Cercado de aparelhos eletrônicos, com acesso a uma infinidade de conteúdo, o ser humano demonstra não ter capacidade mental de absorver a quantidade de informações que estão à sua disposição. Até onde a “era mídia” pode nos levar?
Narrada em três episódios com histórias e elenco independentes, a série inglesa Black Mirror adota uma visão de humor negro para apresentar a influência das novas tecnologias na vida moderna. Discutindo desde a idolatria as estrelas até a força das redes sociais, a série mostra um futuro (próximo?) onde nem sempre ter avanços tecnológicos significa a felicidade.
Parte I: The National Anthem
Digas que vídeo vês e te direi quem és!
“O Primeiro Ministro Michael Callow (Rory Kinnear, de “Five Days” e “Vixed”) enfrenta um dilema quando um dos membros da família Real é sequestrado. O problema é que a história passa a ser acompanhada pelo público via Twitter e You Tube, onde um vídeo enviado pelos sequestradores alcança audiência recorde”.
È impressionante como ideia simples podem ser muito boas. Afinal, forçar pessoas, ainda mais políticos, a fazerem algo utilizando as redes sociais, em um ciberterrorismo, pode não ser algo comum hoje em dia. Mas, com o avanço do ciberativismo, que pode levar rapidamente a um ciberterrorismo mais “presencial” – já vemos algumas cabeças disso em casos como os ataques dos Anonymous, não duvido nada que algo assim surja logo.
Outro ponto interessante mostrado pelo episódio é a força que as mídias digitais conquistaram em cima das chamadas “mídias tradicionais” (TV, rádio, jornal). Fato cada mais mais cotidiano, ainda mais no caso dos jornais impressos que vemos fecharem mundo a fora e migrarem para a internet, ou ainda como essa “velha” mídia se pauta na atualidade por acontecimentos “online” (onde a Luisa estava mesmo?).
Parte II: 15 Million Merits
A mídia transforma até a verdade em um show.
Estrelado por Rupert Everett, o episódio faz uma sátira aos programas de reality shows explorando a sede do público por distração e fuga da realidade. Na história, situada em um universo paralelo, todos estão condenados a horas intermináveis de trabalho árduo. A única forma de escapar deste modo de vida é participando de um programa de caça talentos conhecido como Hot Shot, uma espécie de “The X Factor”.
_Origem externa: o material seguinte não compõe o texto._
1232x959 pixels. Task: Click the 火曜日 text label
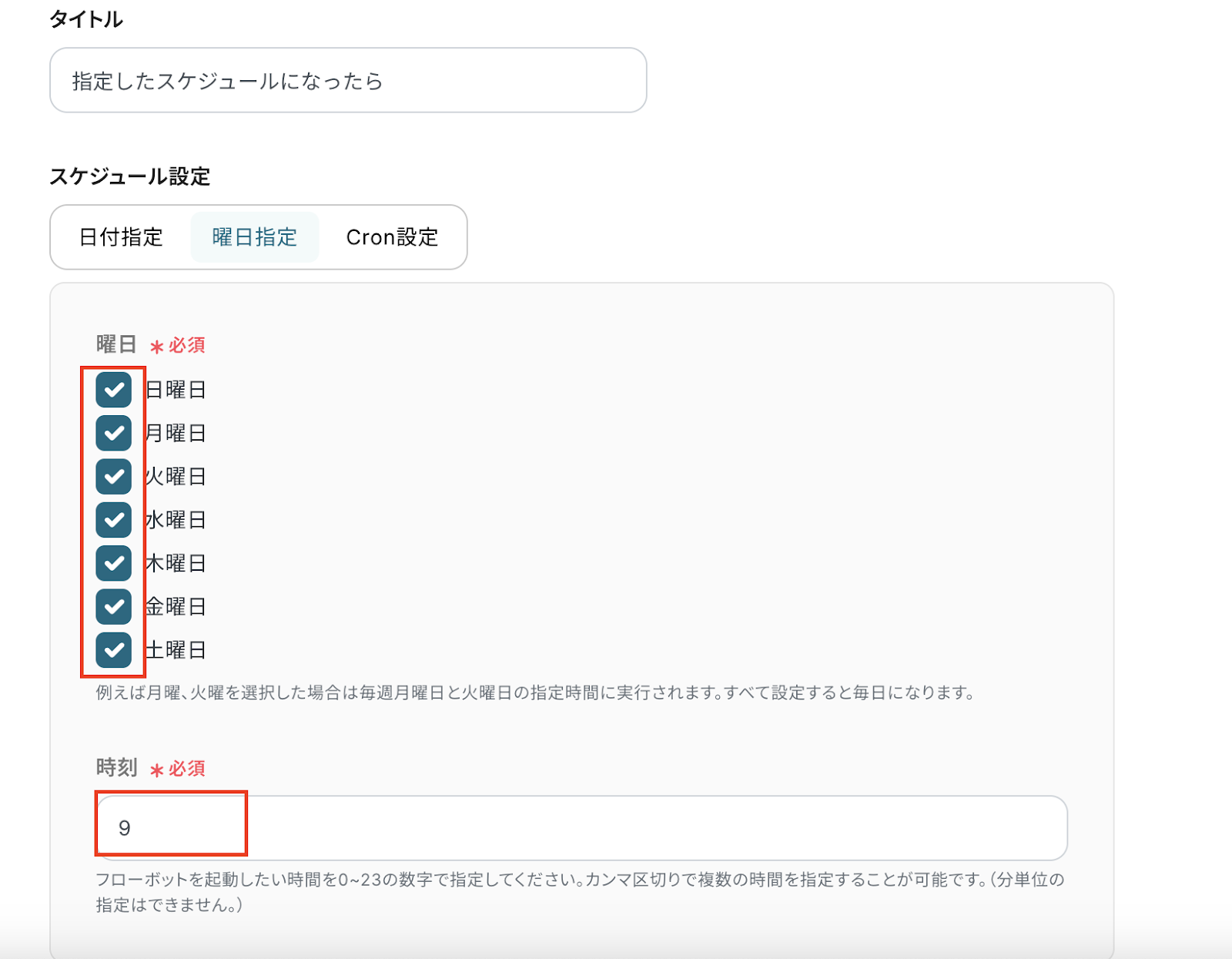[176, 476]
Apesar de menos impactante que o primeiro episódio, aqui temos algumas questões que particularmente adoro debater. Primeiramente o sistema de celebridades e como nós, meros “mortais”, idolatramos elas como se estar na televisão, cinema e afins, fosse ser algo além de humano. Assim, nós seriamos nada.
Ainda dentro disso, põe em cheque os programas de “fabricação” de celebridades, os chamados reality shows, como atrações de humilhação pública. Além de criticar, sutilmente dessa vez, o que chamo de “vida artificial ainda em pele viva”, ou seja, sermos robôs sem o metal quando não vivemos de fato, só somos alimentados pela tecnologia (“quer comprar o novo aplicativo que não vai melhorar em nada sua vida Senhor?”) e mídia (“Oh loco meo, vamos ver o mais novo evento midiático do momento”).
Parte III: The Entire History of You
Me mostre o que você viu.
Também situado em uma realidade paralela, o episódio, estrelado por Toby Kebbell, traz um mundo onde todos carregam um implante que lhes dão acesso a um sistema de informática, que grava tudo o que eles viram, ouviram ou fizeram na vida. Desta forma, ninguém esquece nada.
O mais fraco dos três episódios, ainda trás umas discussões interessantes acerca da “paranoia memorial” que vivemos hoje em dia. Isto é, com as tecnologias digitais podemos quase que completamente não esquecer mais nada, afinal, temos vídeos, postagens, celulares, tablets, todo tipo de aparelho para gravar nossos momentos vividos e nos lembrar deles no futuro.
Em uma vibe bem Brilho Eterno de Uma Mente Sem Lembranças, o episódio levanta a reflexão sobre a importância de se ter o prazer de esquecer, ou pior, de que os outros não vejam o que nós vivemos. Pois, mesmo que você não filme sua viagem ou saída na balada, sempre terá alguém fazendo isso e trazendo a tona até o que você não gostaria. E, muitas vezes, nos deixando presos a memórias passadas e não vivendo o presente.
Eu sou fascinado nessas discussões que a ficção científica trás sobre nosso presente revestida em uma camada de futurológismo. Black Mirror faz isso muito bem, um reflexo sombrio de nossa sociedade atual e dos rumos que podemos tomar. Mais do que recomendado para quem curte tais discussões.